* _Exercise material_
>> Begin

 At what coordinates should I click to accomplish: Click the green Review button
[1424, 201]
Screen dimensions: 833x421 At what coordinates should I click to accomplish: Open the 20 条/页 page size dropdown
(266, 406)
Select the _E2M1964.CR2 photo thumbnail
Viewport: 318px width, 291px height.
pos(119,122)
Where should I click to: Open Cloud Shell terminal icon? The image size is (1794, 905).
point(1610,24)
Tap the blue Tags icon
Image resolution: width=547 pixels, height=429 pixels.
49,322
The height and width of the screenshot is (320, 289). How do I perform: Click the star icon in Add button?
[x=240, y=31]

>> End

* _Work required_
Change "coordinates" to "position" throughout the records above, and give them again with everything else left as it is.

* _Correct response_
 At what position should I click to accomplish: Click the green Review button
[1424, 201]
Screen dimensions: 833x421 At what position should I click to accomplish: Open the 20 条/页 page size dropdown
(266, 406)
Select the _E2M1964.CR2 photo thumbnail
Viewport: 318px width, 291px height.
pos(119,122)
Where should I click to: Open Cloud Shell terminal icon? The image size is (1794, 905).
point(1610,24)
Tap the blue Tags icon
Image resolution: width=547 pixels, height=429 pixels.
49,322
The height and width of the screenshot is (320, 289). How do I perform: Click the star icon in Add button?
[x=240, y=31]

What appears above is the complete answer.